Last week’s JavaOne conference provided insights in the roadmap of 
the Java platform as well as in the current state of things in the Java 
community. The close relationship between Oracle and IBM concerning 
Java, the (continuing) lack of such a relationship with Google, the 
support from Microsoft for Java applications on its Azure cloud and the 
vibrant developer community – with over 200 different Java User Groups in many countries of the world.
  There
 were no major surprises or stunning announcements. Java EE 7 (release 
in June) was celebrated, the progress of Java 8 SE explained as well as 
the progress on Java Embedded and ME. The availability of NetBeans 7.4 
RC1 and JDK 8 Early Adopters release as well as the open sourcing of 
project Avatar probably were the only real news stories. The convergence
 of JavaFX and Java SE is almost complete; the upcoming alignment of 
Java SE Embedded and Java ME is the next big consolidation step that 
will lead to a unified platform where developers can use the same 
skills, development tools and APIs on EE, SE, SE Embedded and ME 
development.
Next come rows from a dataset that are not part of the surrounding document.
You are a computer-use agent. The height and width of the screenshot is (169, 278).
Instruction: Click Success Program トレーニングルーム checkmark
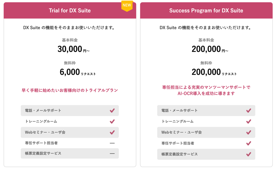(x=248, y=122)
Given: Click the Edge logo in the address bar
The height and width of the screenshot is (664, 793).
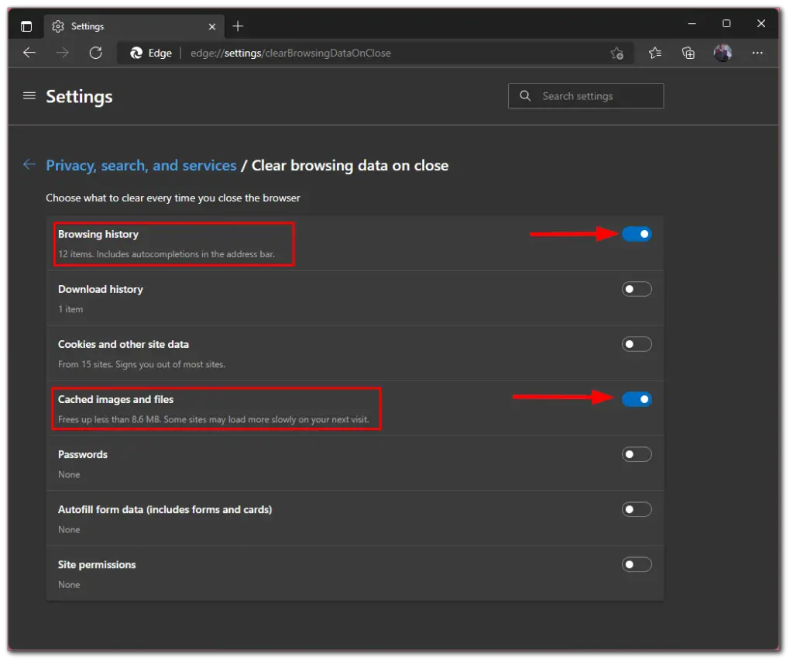Looking at the screenshot, I should coord(135,53).
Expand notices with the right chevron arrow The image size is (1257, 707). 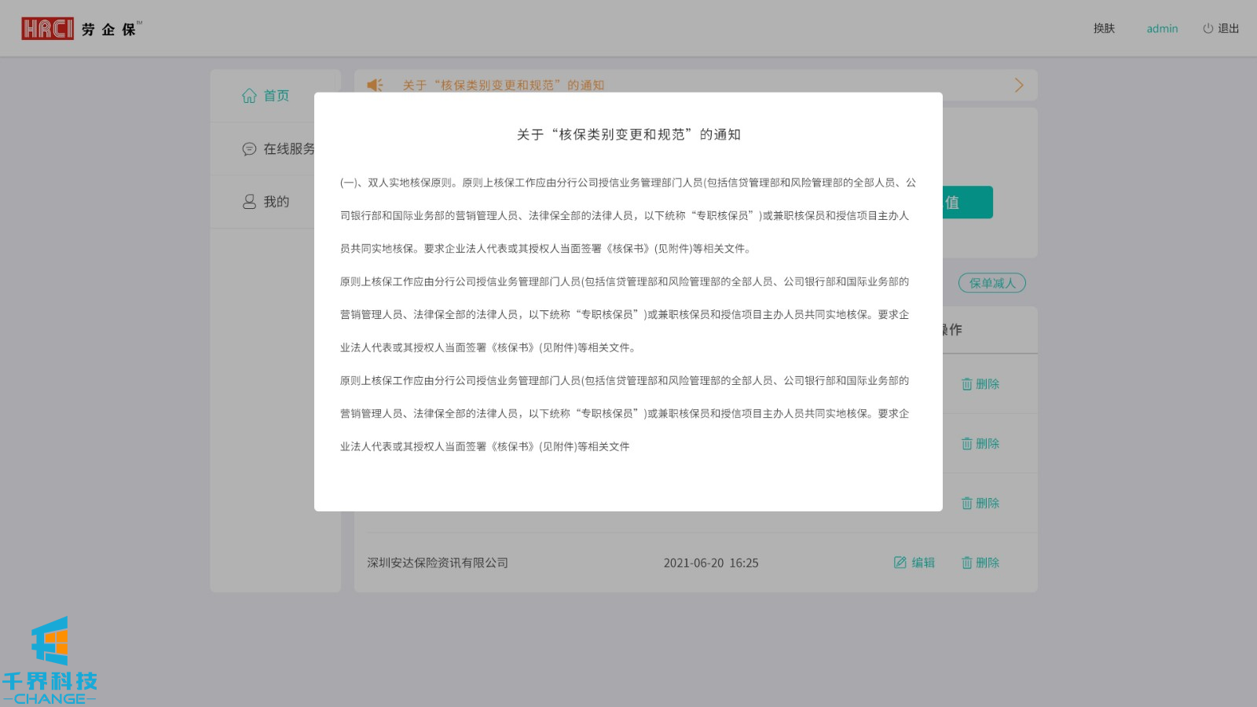tap(1019, 85)
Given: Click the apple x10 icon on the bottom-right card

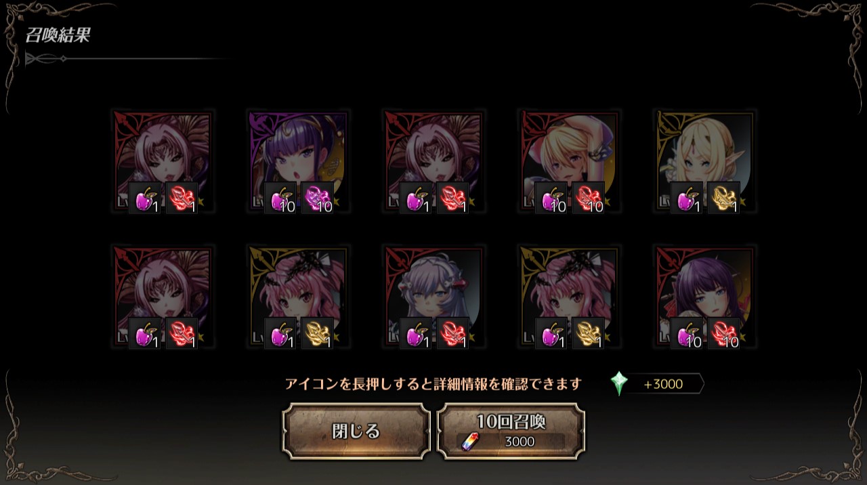Looking at the screenshot, I should [687, 333].
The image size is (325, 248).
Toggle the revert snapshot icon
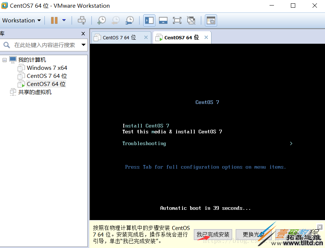tap(115, 20)
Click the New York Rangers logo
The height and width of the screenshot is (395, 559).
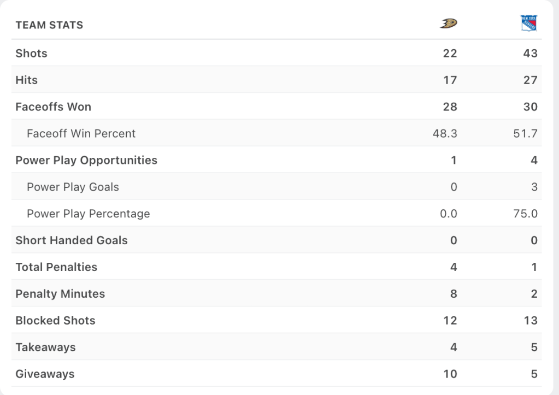point(528,23)
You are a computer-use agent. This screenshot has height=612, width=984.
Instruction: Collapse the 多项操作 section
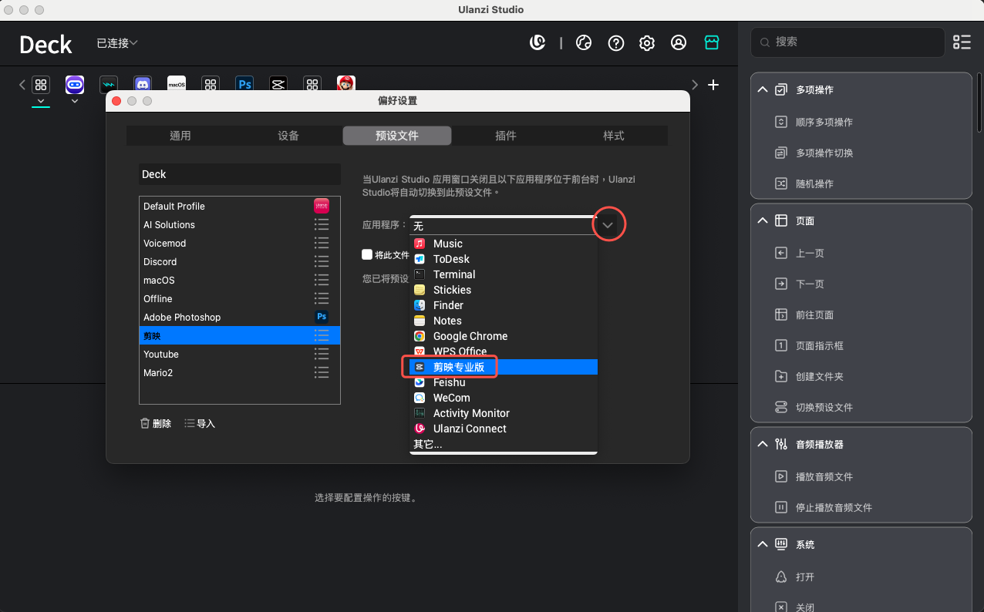pos(763,90)
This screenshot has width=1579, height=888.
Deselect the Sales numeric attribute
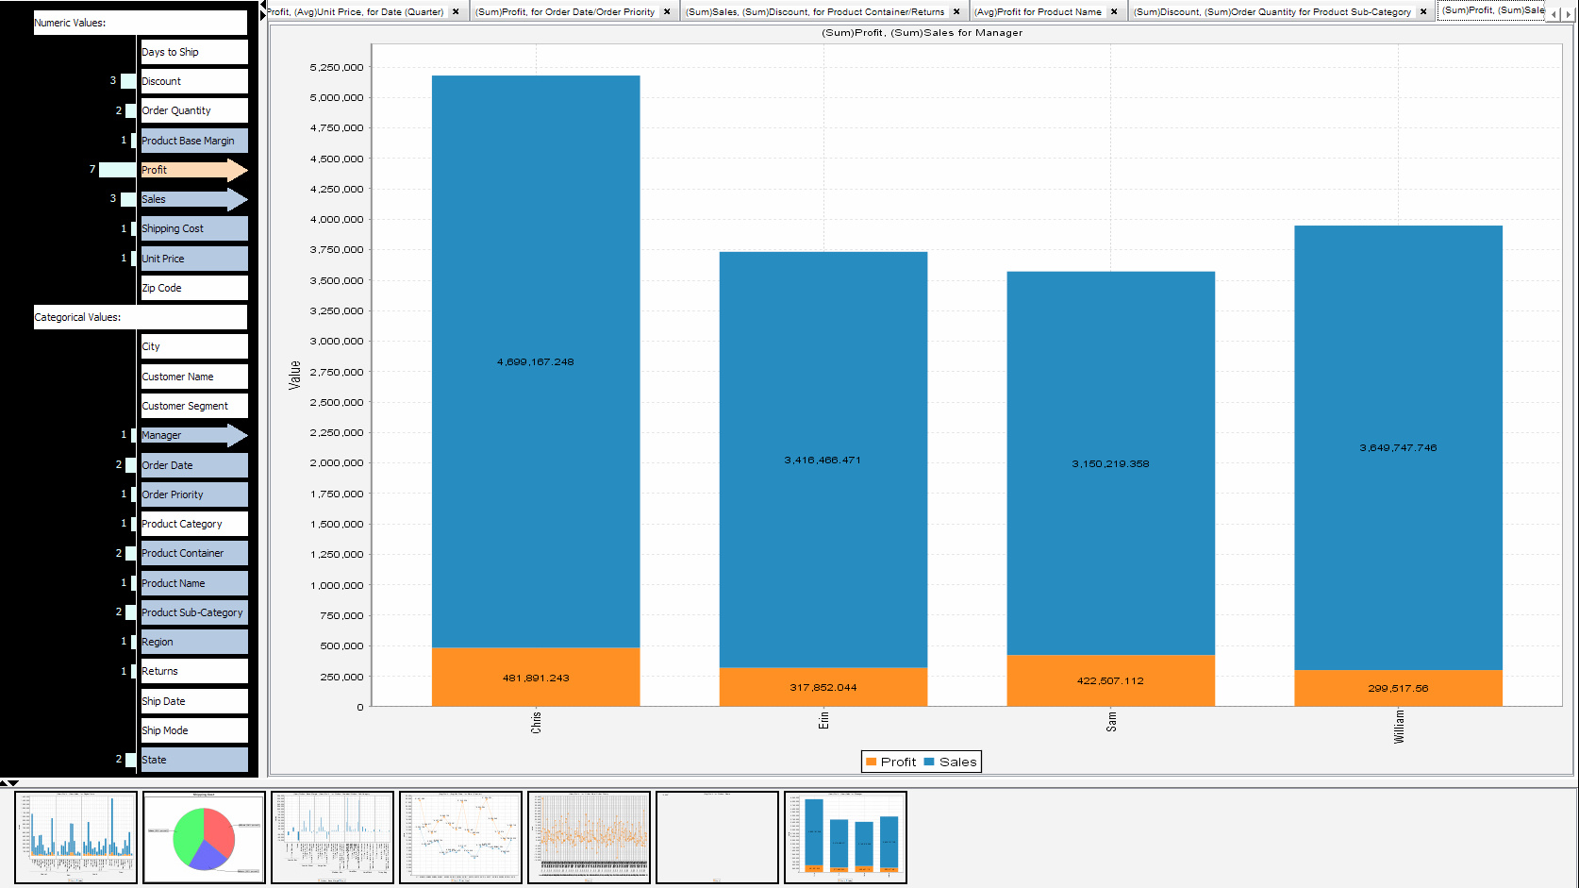(192, 199)
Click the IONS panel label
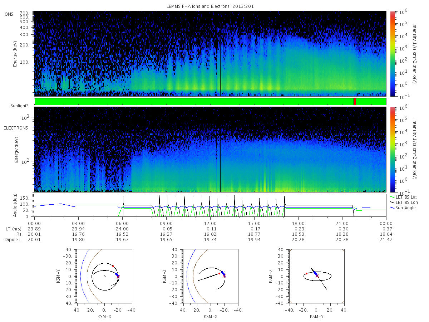This screenshot has height=322, width=429. [x=9, y=14]
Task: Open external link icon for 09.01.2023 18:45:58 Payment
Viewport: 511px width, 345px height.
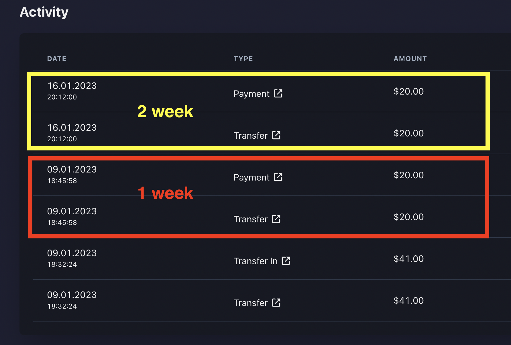Action: point(278,177)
This means that anything that runs on ME will run on SE 
(Embedded) and EE – not necessarily the reverse because not all SE APIs 
are part of the compact profile or the ME environment.  However,
 the trimming down of the SE libraries and the increased capabilities of
 devices mean that a pretty rich JVM runs on many devices – such as JavaFX 8 on the Raspberry PI.
  The
 major theme of the conference was Internet of Things. A world of things
 that are smart and connected, devices like sensors, cameras and 
equipment from cars, fridges and television sets to printers, security 
gates and kiosks that all run Java and are all capable of sending data 
over local network connections or directly over the internet.
  The 
number of devices that has these capabilities is rapidly growing. This 
means that the number of places where Java programs can help program the
 behavior of devices is growing too. It also means
 that the volume of data generated is expanding and that we have to find
 ways to harvest that data, possibly do a local pre-processing (filter, 
aggregate) and channel the data to back end systems.
  Terms 
typically used are edge devices (small, simple, publishing data), 
gateways (receiving data from many devices, collecting and 
consolidating, pre-processing, sending onwards to back end – typically 
using real time event processing) and enterprise services – receiving 
the data-turned-information from the gateways to further consolidate, 
distribute and act upon.
  A cheap device like the Raspberry PI is a
 perfect way to get started as a Java developer with what embedded 
(device) programming means and how interaction with physical input and 
output takes place.
  Roadmaps
  The over all progress on Java is visualized in this overview: Read the full article here.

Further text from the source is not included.